Should Uncle Sam build his own line of patriotic American cars (“Government Motors”)? How about government oil-drilling and coal-mining companies, or government makers of solar panels?

Sen. Elizabeth Warren, D-Mass., may or may not agree with these ideas. Unfortunately, the ethnically confused presidential candidate is promoting an idea that’s just as bad, perhaps even a bit worse. She wants to get Uncle Sam into the generic drugmaking business. And we mean that literally — she doesn’t want the government to subsidize or to provide drugs, but to manufacture them in government factories with government workers.

Like most terrible ideas, this one comes complete with good intentions. Warren wants to prevent common drugs that are off their patent — insulin, for example — from experiencing price hikes due to scarcity.

This is not an unreasonable goal. Insulin, in fact, is one of the specific drugs she wants the government to make. Its price has risen because of the explosion of type II diabetes in the U.S. Of course, the body of evidence keeps growing that this has been caused by poorly conceived government dietary recommendations that were never grounded in science. And now we’re going to put one more responsibility into government’s hands?

There are several reasons this drugmaking scheme won’t work. The first is that it’s flagrantly unconstitutional. Congress lacks the legal authority to manufacture goods for commerce, full stop. But even setting that aside, just look at what happened when government stepped in to prevent “market failures” (i.e., sudden price swings) in agriculture after World War I. That sector of the economy has been dysfunctional and addicted to subsidies ever since.
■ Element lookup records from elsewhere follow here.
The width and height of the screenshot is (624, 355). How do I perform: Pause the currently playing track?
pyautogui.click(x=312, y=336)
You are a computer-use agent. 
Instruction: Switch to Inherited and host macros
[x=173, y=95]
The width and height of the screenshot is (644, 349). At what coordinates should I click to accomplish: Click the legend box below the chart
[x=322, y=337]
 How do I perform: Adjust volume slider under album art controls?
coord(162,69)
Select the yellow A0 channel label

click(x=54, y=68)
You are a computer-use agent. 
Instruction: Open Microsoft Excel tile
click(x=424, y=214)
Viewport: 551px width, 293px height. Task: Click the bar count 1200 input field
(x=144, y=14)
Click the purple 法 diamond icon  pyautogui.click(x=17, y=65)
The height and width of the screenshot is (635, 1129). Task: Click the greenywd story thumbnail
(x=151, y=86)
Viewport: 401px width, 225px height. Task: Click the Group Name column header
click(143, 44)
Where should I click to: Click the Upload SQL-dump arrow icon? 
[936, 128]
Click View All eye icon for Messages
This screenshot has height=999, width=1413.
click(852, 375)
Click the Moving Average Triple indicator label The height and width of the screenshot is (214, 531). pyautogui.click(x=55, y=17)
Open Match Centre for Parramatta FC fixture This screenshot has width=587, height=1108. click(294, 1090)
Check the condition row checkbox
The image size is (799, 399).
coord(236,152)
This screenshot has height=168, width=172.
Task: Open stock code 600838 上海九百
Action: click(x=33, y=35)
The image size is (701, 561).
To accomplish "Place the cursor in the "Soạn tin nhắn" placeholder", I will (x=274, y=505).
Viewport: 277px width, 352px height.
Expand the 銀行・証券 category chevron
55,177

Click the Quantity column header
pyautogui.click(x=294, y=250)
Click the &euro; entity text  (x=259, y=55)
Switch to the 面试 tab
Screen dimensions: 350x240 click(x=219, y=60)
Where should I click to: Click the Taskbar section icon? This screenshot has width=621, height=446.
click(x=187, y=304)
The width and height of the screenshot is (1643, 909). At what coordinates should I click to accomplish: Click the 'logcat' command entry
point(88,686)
More importantly, the U.S. government isn’t a drug company. Consider the effort, the capital investments, and the expenses that the government would incur in beginning its own drug manufacturing operation. Don’t forget about the costs of regulatory approval and the hiring of experts who actually know how to run a drug company. Then add to that the need to create some mechanism (other than profit, presumably) by which the government’s new drug company will decide what to make in any given week or month. After all, scarcities change; markets change; medical science changes. We may not even need insulin in 2025. Will someone in government know what to make, then, and how much of it?

It quickly becomes obvious why government doesn’t do these things anymore. Government doesn’t even directly make the weapons the military uses, and that’s a good thing. It’s far easier, cheaper, and smarter to hire or contract private companies to supply such needs to Uncle Sam.

The U.S. government learned this lesson long ago. The British learned it more recently, when after a failed post-war experiment in government ownership of the means of production, they finally privatized their airlines, railroads, canals, and iron, coal, and gas companies, among others.

To have the government sign large drug contracts may still be a bad idea, but Warren’s idea is immeasurably worse. She should be punished by the voters for such a silly scheme. To have the government actually make drugs would be to un-learn most of the 20th century’s most important lessons about governing.